Álex Felip

Personal information
- Full name: Alejandro Felip Selma
- Date of birth: 3 April 1992 (age 34)
- Place of birth: Castellón, Spain
- Height: 1.80 m (5 ft 11 in)
- Position: Midfielder

Team information
- Current team: Hospitalet
- Number: 22

Youth career
- 2004–2011: Castellón

Senior career*
- Years: Team / Apps / (Gls)
- 2011–2013: Castellón / 70 / (1)
- 2013–2015: Getafe B / 60 / (1)
- 2015: Getafe / 10 / (0)
- 2016: Elche / 2 / (0)
- 2016: Racing Ferrol / 15 / (0)
- 2017–2018: Saguntino / 43 / (4)
- 2018–2019: Ontinyent / 25 / (1)
- 2019–2020: Lleida Esportiu / 10 / (1)
- 2020–: Hospitalet / 0 / (0)

= Álex Felip =

Spanish footballer

Alejandro 'Álex' Felip Selma (born 3 April 1992) is a Spanish footballer who plays for CE L'Hospitalet as a central midfielder.

==Club career==
Born in Castellón de la Plana, Valencian Community, Felip joined CD Castellón's youth setup in 2004, aged 12. He made his senior debuts in the 2010–11 season, being relegated from Segunda División B.

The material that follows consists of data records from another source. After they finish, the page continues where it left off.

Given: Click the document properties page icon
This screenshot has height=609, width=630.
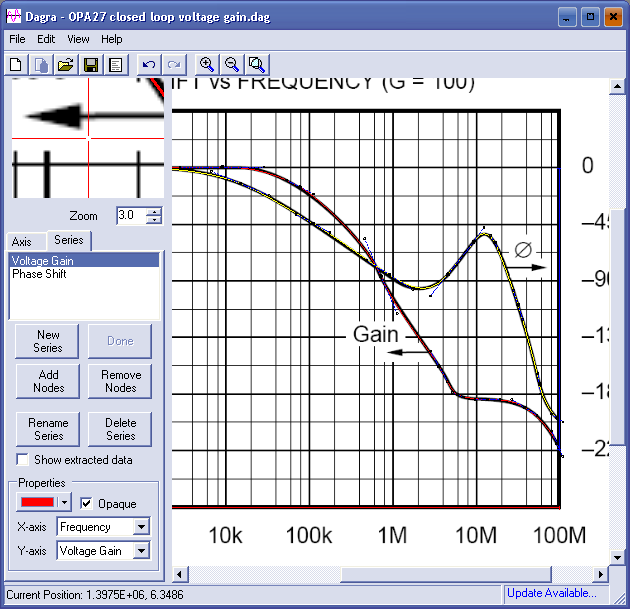Looking at the screenshot, I should 115,64.
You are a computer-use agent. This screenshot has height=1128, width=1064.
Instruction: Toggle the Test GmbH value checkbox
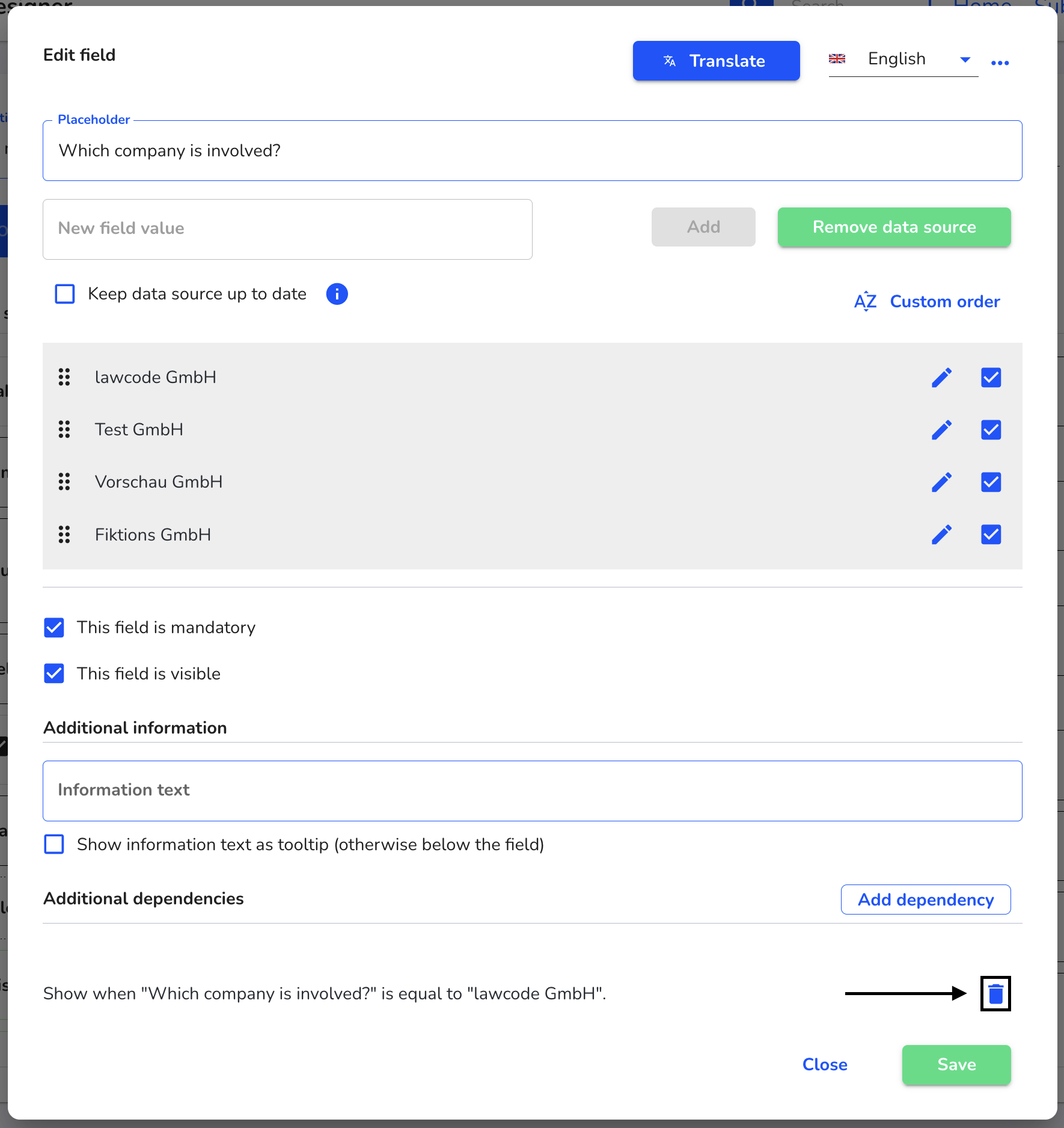pyautogui.click(x=991, y=430)
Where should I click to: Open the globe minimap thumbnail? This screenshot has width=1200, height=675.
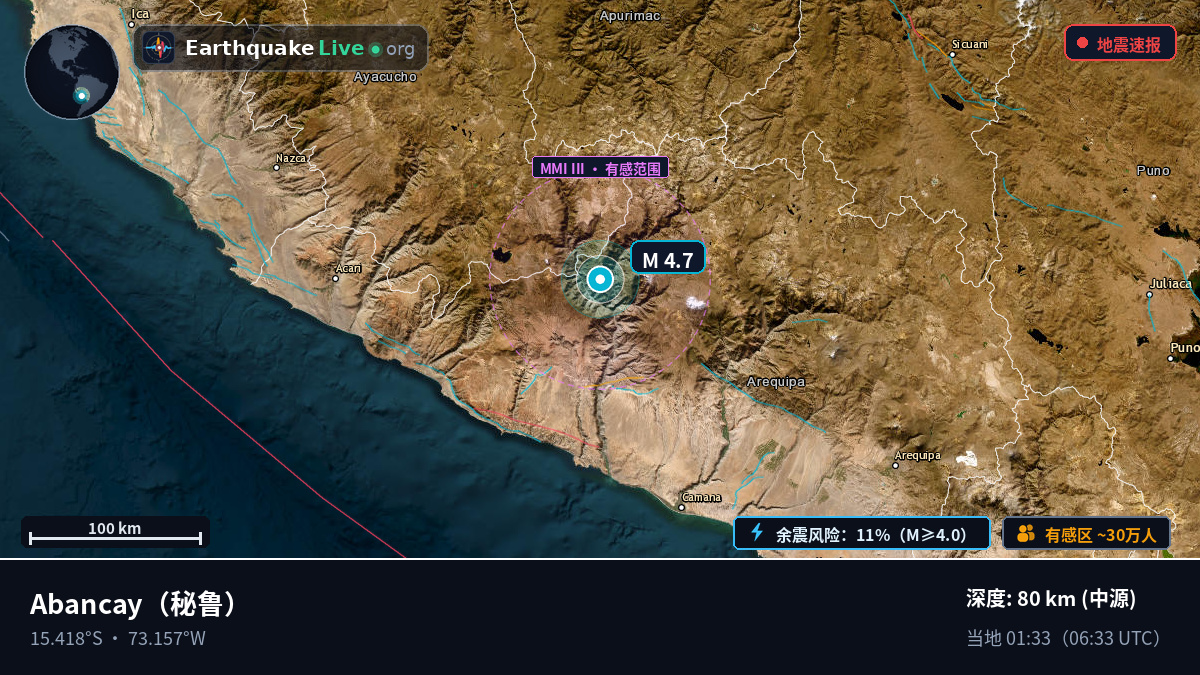[72, 72]
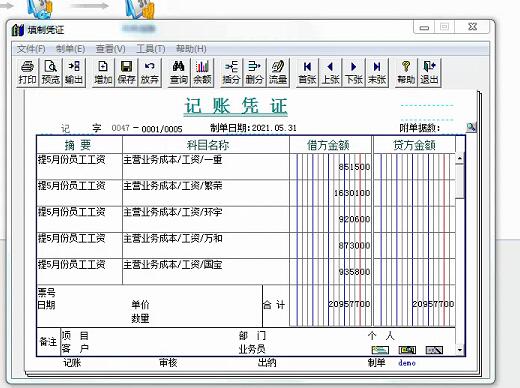Screen dimensions: 520x388
Task: Click the 退出 exit toolbar button
Action: [x=429, y=72]
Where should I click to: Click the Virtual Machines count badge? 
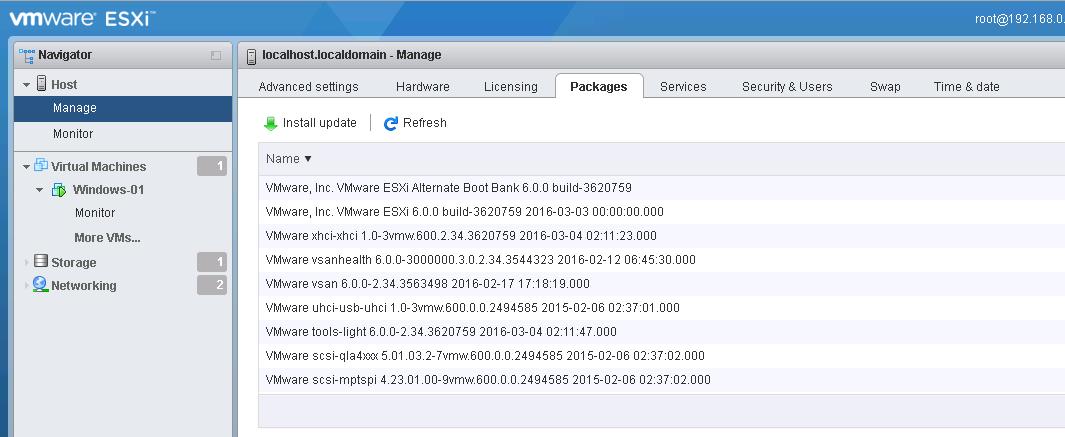pyautogui.click(x=212, y=166)
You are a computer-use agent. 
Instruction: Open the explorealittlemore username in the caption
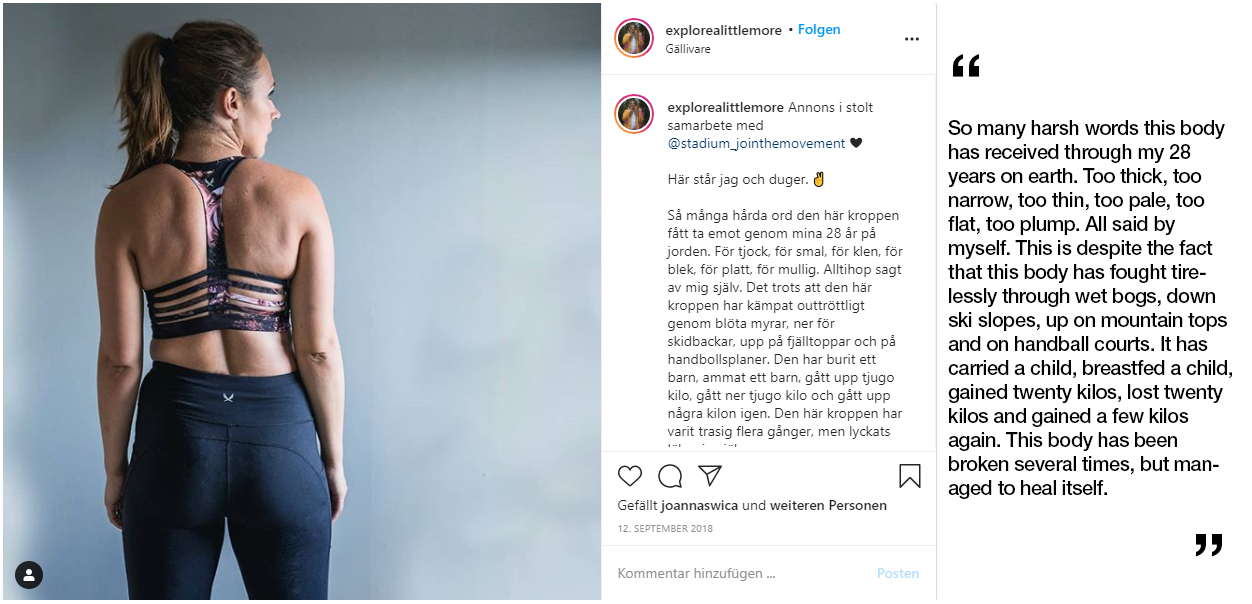click(x=726, y=107)
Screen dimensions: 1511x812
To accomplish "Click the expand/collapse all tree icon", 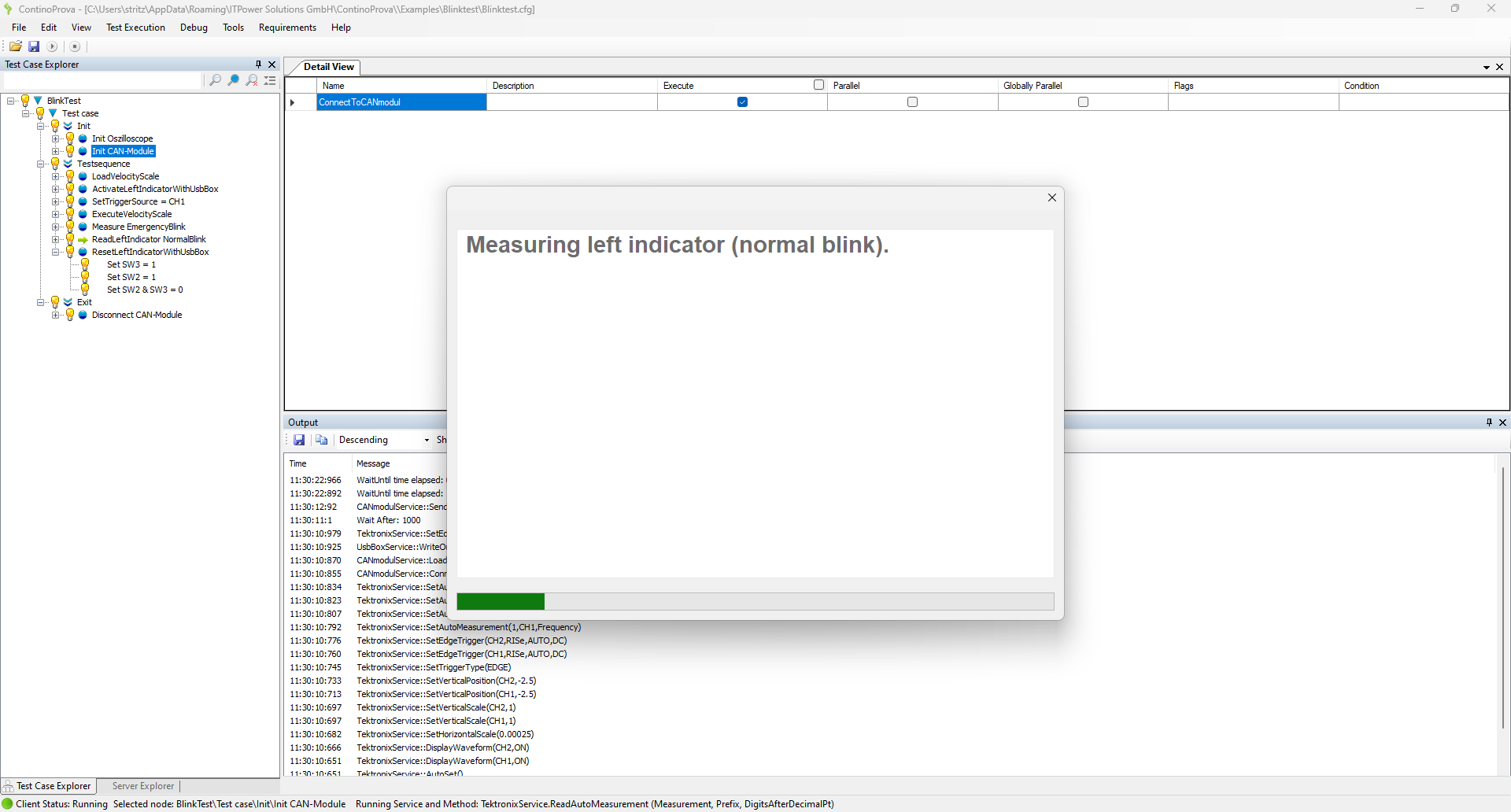I will pos(270,80).
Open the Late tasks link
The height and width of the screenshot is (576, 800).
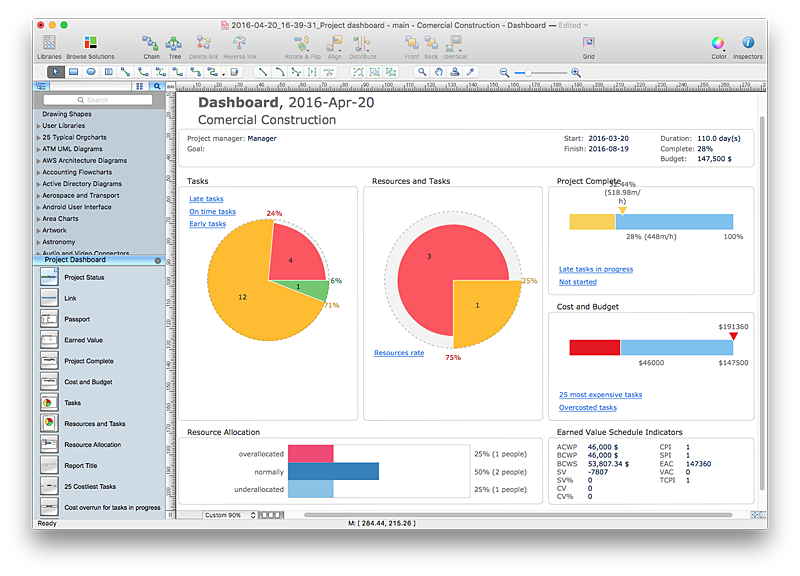click(206, 199)
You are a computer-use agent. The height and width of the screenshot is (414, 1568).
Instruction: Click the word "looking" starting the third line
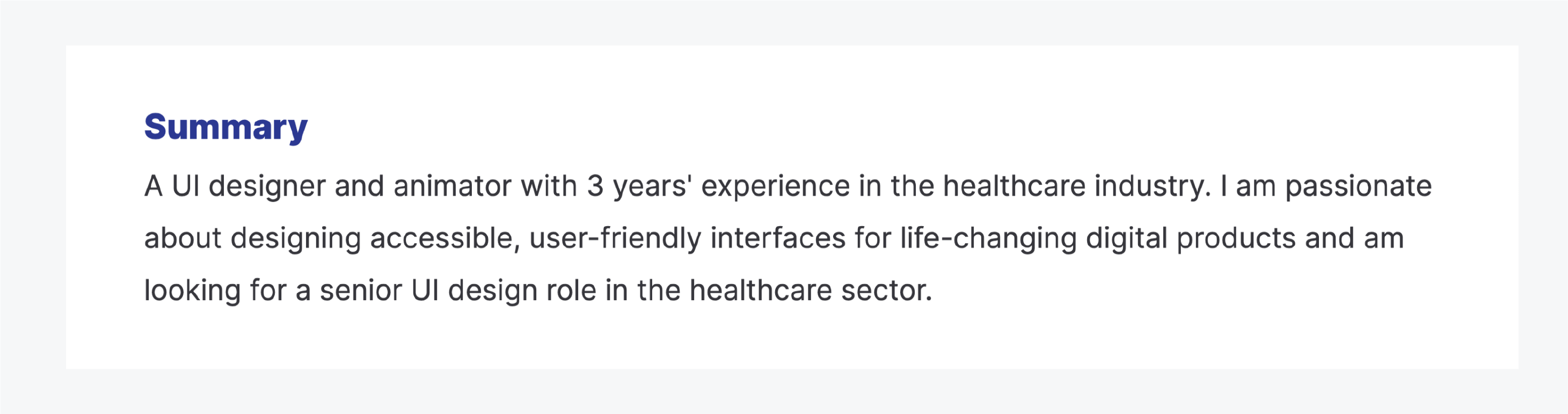click(x=192, y=290)
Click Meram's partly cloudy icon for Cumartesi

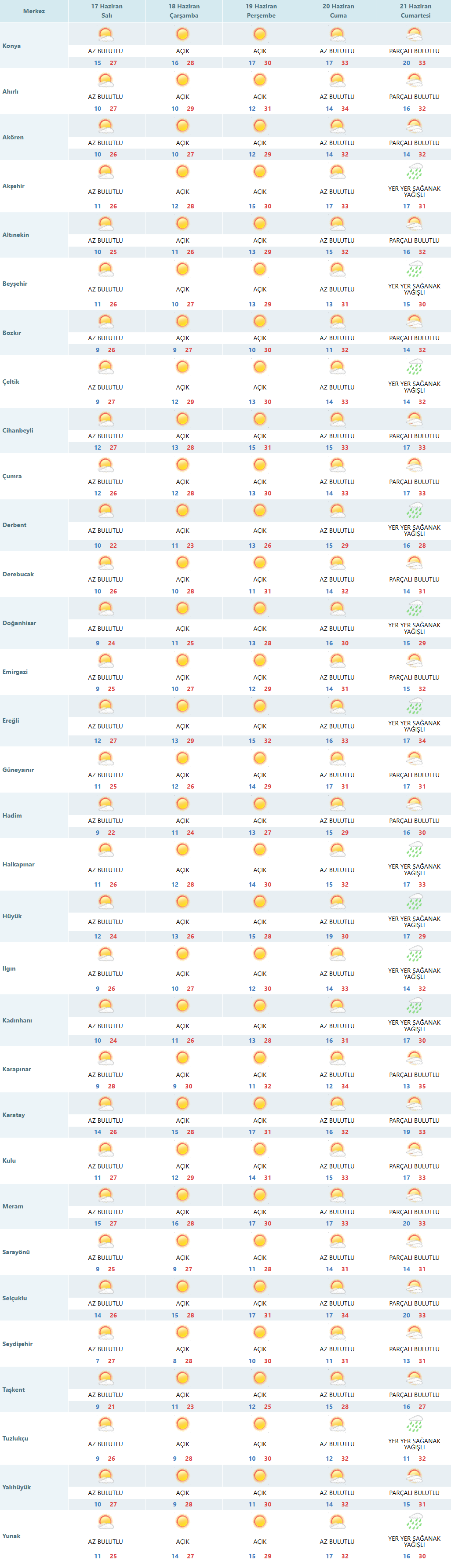pyautogui.click(x=415, y=1195)
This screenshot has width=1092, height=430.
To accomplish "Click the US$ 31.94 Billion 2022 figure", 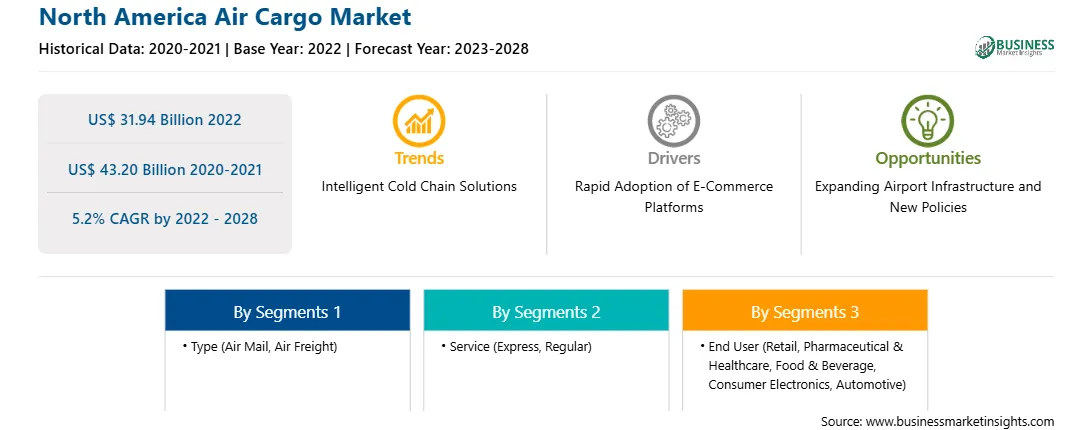I will (x=165, y=119).
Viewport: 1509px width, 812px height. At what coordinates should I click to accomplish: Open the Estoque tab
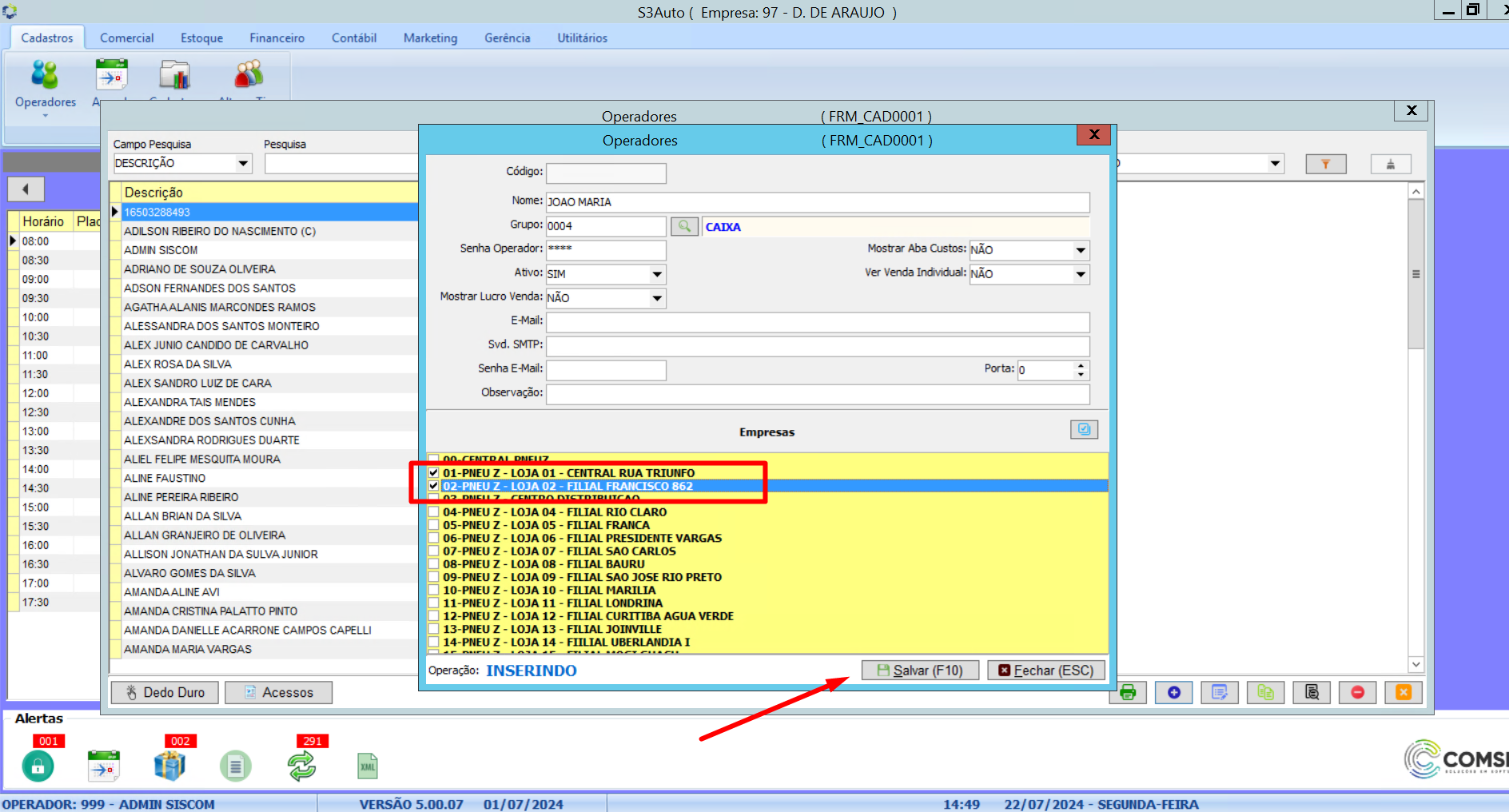coord(201,38)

On 1 August 2013 Felip moved to Getafe CF, being assigned to the reserves also in the third level. On 14 January 2015 he played his first match with the main squad, starting in a 1–0 home win against UD Almería, for the campaign's Copa del Rey.

Felip made his La Liga debut four days later, coming on as a late substitute for Sammir in a 0–3 home loss against Real Madrid. On 3 July he left the club, after appearing in ten league matches with the main squad.

In August 2015 Felip joined Elche CF on a trial basis. After suffering an injury in the pre-season, he was offered a contract only in October, and officially registered in January 2016 due to the lack of a professional contract in the previous campaign.